(What is required): Give back every record word for word, keeping the pictures out.

(Listed entries):

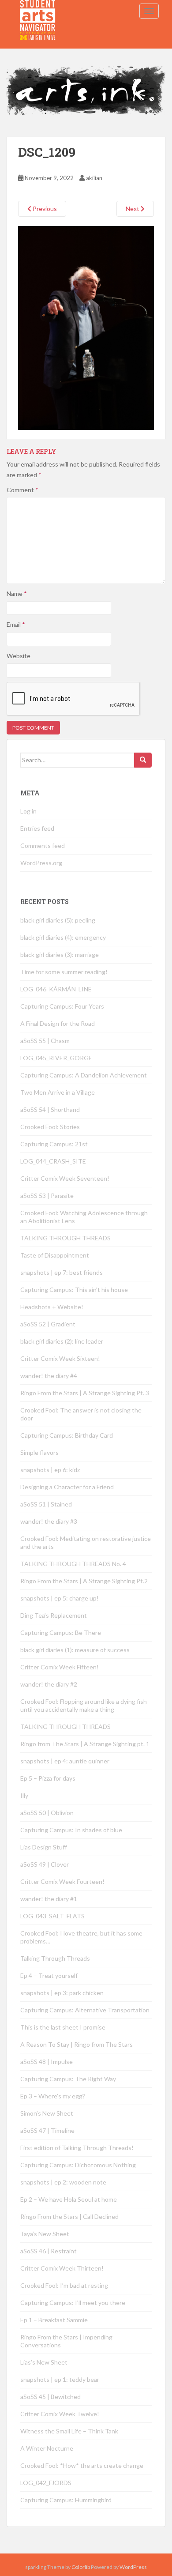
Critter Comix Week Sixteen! (60, 1358)
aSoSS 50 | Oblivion (47, 1812)
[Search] (143, 760)
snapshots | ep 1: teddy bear (59, 2379)
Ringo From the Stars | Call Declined (69, 2216)
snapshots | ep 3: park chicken (62, 1992)
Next (133, 208)
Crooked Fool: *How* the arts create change (81, 2465)
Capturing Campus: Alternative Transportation (85, 2010)
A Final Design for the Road (57, 1023)
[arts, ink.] (38, 11)
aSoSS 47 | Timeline (47, 2130)
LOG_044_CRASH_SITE (53, 1161)
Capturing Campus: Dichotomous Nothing (78, 2165)
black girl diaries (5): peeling (57, 920)
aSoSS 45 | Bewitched (50, 2396)
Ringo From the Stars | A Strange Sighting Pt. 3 (84, 1393)
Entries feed (37, 828)
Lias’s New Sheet (43, 2362)
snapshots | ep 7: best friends (61, 1272)
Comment (22, 489)
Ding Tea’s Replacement (53, 1615)
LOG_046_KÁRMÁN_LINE (56, 989)
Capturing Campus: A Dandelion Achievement (84, 1075)
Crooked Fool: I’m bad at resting (64, 2285)
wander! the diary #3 (48, 1521)
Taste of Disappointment (54, 1255)
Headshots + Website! (51, 1307)
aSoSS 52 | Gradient (47, 1324)
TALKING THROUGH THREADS (65, 1238)
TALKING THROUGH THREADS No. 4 (73, 1563)
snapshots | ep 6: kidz (50, 1469)
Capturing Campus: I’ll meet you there (72, 2302)
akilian (94, 177)
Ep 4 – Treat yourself (49, 1975)
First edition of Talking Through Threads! (77, 2147)
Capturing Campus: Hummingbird (66, 2500)
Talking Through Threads (55, 1958)
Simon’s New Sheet (46, 2113)
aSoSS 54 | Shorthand (50, 1109)
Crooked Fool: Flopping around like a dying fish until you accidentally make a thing (83, 1705)
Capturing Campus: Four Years (62, 1006)
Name (17, 593)
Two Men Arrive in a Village (57, 1092)
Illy (24, 1795)
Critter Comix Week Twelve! (59, 2414)
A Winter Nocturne (46, 2448)
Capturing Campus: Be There (60, 1632)
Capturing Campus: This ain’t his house (74, 1289)
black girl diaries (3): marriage (59, 954)
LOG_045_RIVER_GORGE (56, 1058)
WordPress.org (41, 862)
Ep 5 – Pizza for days (47, 1778)
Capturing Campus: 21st (54, 1144)
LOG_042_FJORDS (45, 2482)
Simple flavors (39, 1452)
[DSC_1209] (86, 327)
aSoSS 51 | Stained (46, 1504)
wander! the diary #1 (48, 1898)
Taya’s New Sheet (44, 2233)
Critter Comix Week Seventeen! (64, 1178)
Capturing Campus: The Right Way (68, 2079)
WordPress (133, 2567)
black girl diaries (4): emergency (63, 937)
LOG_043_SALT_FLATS (52, 1916)
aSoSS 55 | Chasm (45, 1040)
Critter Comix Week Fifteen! (59, 1667)
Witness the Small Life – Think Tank (69, 2431)
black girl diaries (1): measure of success (75, 1649)
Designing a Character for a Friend (67, 1487)
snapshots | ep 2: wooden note (63, 2182)
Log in (28, 811)
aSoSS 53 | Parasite (47, 1195)
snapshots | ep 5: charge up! (59, 1598)
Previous (44, 208)
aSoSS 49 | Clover (44, 1864)
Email (16, 624)
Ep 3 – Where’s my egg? (52, 2096)
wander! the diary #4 (48, 1375)
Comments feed (42, 845)
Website (18, 655)
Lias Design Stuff (43, 1847)
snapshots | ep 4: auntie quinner (64, 1761)
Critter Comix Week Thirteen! (62, 2268)
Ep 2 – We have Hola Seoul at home (68, 2199)
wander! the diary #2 (48, 1684)
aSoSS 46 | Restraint (48, 2251)
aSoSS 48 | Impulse (46, 2061)
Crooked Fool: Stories (50, 1126)
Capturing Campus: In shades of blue (71, 1830)
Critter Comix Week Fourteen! (62, 1881)
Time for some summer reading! (64, 971)
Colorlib (80, 2567)
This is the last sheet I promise (62, 2027)
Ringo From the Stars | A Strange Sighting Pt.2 (84, 1581)
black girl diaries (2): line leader (61, 1341)
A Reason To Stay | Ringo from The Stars (76, 2044)
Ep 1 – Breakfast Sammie (54, 2320)
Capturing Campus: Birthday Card (66, 1435)
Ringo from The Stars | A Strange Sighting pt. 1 (85, 1743)
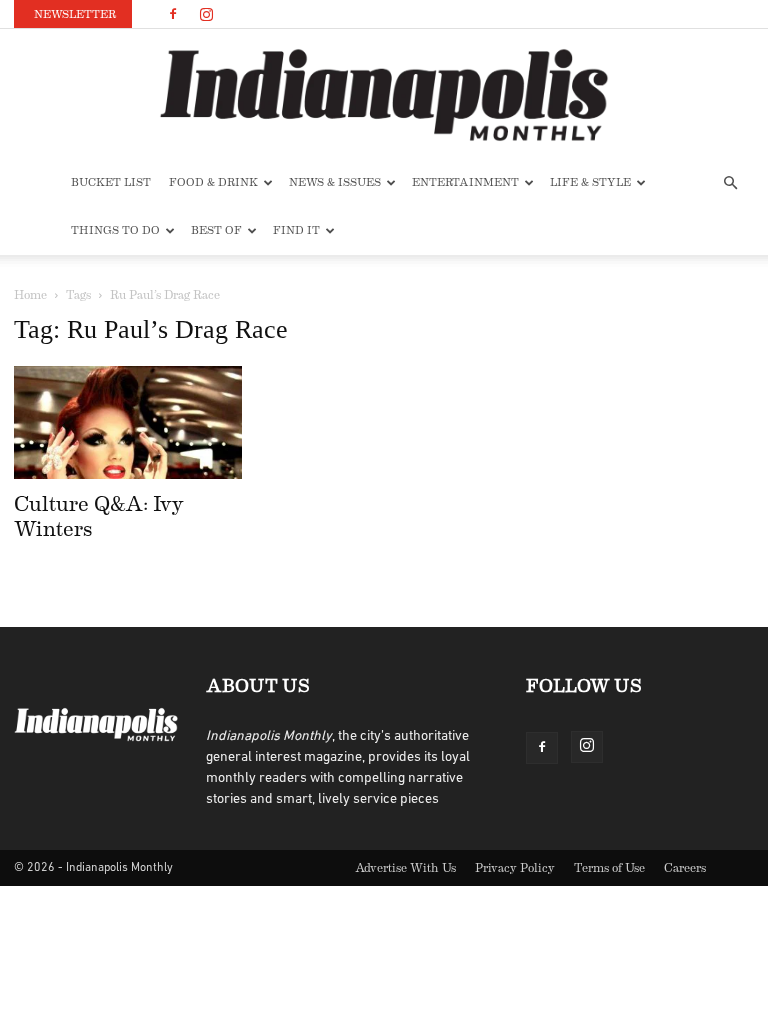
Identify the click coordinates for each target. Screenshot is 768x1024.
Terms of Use (609, 868)
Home (30, 295)
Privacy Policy (515, 868)
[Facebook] (173, 14)
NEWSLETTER (75, 14)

(Response):
Critter Comix Week Sixteen! (60, 1358)
aSoSS 50 | Oblivion (47, 1812)
[Search] (143, 760)
snapshots | ep 1: teddy bear (59, 2379)
Ringo From the Stars | Call Declined (69, 2216)
snapshots | ep 3: park chicken (62, 1992)
Next (133, 208)
Crooked Fool: *How* the arts create change (81, 2465)
Capturing Campus: Alternative Transportation (85, 2010)
A Final Design for the Road (57, 1023)
[arts, ink.] (38, 11)
aSoSS 47 | Timeline (47, 2130)
LOG_044_CRASH_SITE (53, 1161)
Capturing Campus: Dichotomous Nothing (78, 2165)
black girl diaries (5): peeling (57, 920)
aSoSS 45 | Bewitched (50, 2396)
Ringo From the Stars | A Strange Sighting Pt. 3 (84, 1393)
Entries feed (37, 828)
Lias’s New Sheet (43, 2362)
snapshots | ep 7: best friends (61, 1272)
Comment (22, 489)
Ding Tea’s Replacement (53, 1615)
LOG_046_KÁRMÁN_LINE (56, 989)
Capturing Campus: A Dandelion Achievement (84, 1075)
Crooked Fool: I’m bad at resting (64, 2285)
wander! the diary #3 (48, 1521)
Taste of Disappointment (54, 1255)
Headshots + Website! (51, 1307)
aSoSS 52 | Gradient (47, 1324)
TALKING THROUGH THREADS (65, 1238)
TALKING THROUGH THREADS No. 4 (73, 1563)
snapshots | ep 6: kidz (50, 1469)
Capturing Campus: I’ll meet you there (72, 2302)
akilian (94, 177)
Ep 4 – Treat yourself (49, 1975)
First edition of Talking Through Threads! (77, 2147)
Capturing Campus: Hummingbird (66, 2500)
Talking Through Threads (55, 1958)
Simon’s New Sheet (46, 2113)
aSoSS 54 | Shorthand (50, 1109)
Crooked Fool: Flopping around like a dying fish until you accidentally make a thing (83, 1705)
Capturing Campus: Four Years (62, 1006)
Name (17, 593)
Two Men Arrive in a Village (57, 1092)
Illy (24, 1795)
Critter Comix Week Twelve! (59, 2414)
A Winter Nocturne (46, 2448)
Capturing Campus: Be There (60, 1632)
Capturing Campus: This ain’t his house (74, 1289)
black girl diaries (3): marriage (59, 954)
LOG_045_RIVER_GORGE (56, 1058)
WordPress.org (41, 862)
Ep 5 – Pizza for days (47, 1778)
Capturing Campus: 21st (54, 1144)
LOG_042_FJORDS (45, 2482)
Simple flavors (39, 1452)
[DSC_1209] (86, 327)
aSoSS 51 | Stained (46, 1504)
wander! the diary #1 (48, 1898)
Taya’s New Sheet (44, 2233)
Critter Comix Week Seventeen! (64, 1178)
Capturing Campus: The Right Way (68, 2079)
WordPress (133, 2567)
black girl diaries (4): emergency (63, 937)
LOG_043_SALT_FLATS (52, 1916)
aSoSS 55 | Chasm (45, 1040)
Critter Comix Week Fifteen! (59, 1667)
Witness the Small Life – Think Tank (69, 2431)
black girl diaries (1): measure of success (75, 1649)
Designing a Character for a Friend (67, 1487)
snapshots | ep 2: wooden note (63, 2182)
Log in (28, 811)
aSoSS 53 | Parasite (47, 1195)
snapshots | ep 5: charge up! (59, 1598)
Previous (44, 208)
aSoSS 49 | Clover (44, 1864)
Email (16, 624)
Ep 3 – Where’s my egg? (52, 2096)
wander! the diary #4 (48, 1375)
Comments feed (42, 845)
Website (18, 655)
Lias Design Stuff (43, 1847)
snapshots | ep 4: auntie quinner (64, 1761)
Critter Comix Week Thirteen! (62, 2268)
Ep 2 – We have Hola Seoul at home (68, 2199)
wander! the diary #2 (48, 1684)
aSoSS 46 | Restraint (48, 2251)
aSoSS 48 | Impulse (46, 2061)
Crooked Fool: Stories (50, 1126)
Capturing Campus: In shades of blue (71, 1830)
Critter Comix Week Fourteen! (62, 1881)
Time for some summer reading! (64, 971)
Colorlib (80, 2567)
This is the last sheet I promise (62, 2027)
Ringo From the Stars | A Strange Sighting Pt.2 (84, 1581)
black girl diaries (2): line leader (61, 1341)
A Reason To Stay | Ringo from The Stars (76, 2044)
Ep 1 – Breakfast Sammie (54, 2320)
Capturing Campus: Birthday Card (66, 1435)
Ringo from The Stars | A Strange Sighting pt. 1 (85, 1743)
Identify the click coordinates for each target. Screenshot is 768x1024.
Terms of Use (609, 868)
Home (30, 295)
Privacy Policy (515, 868)
[Facebook] (173, 14)
NEWSLETTER (75, 14)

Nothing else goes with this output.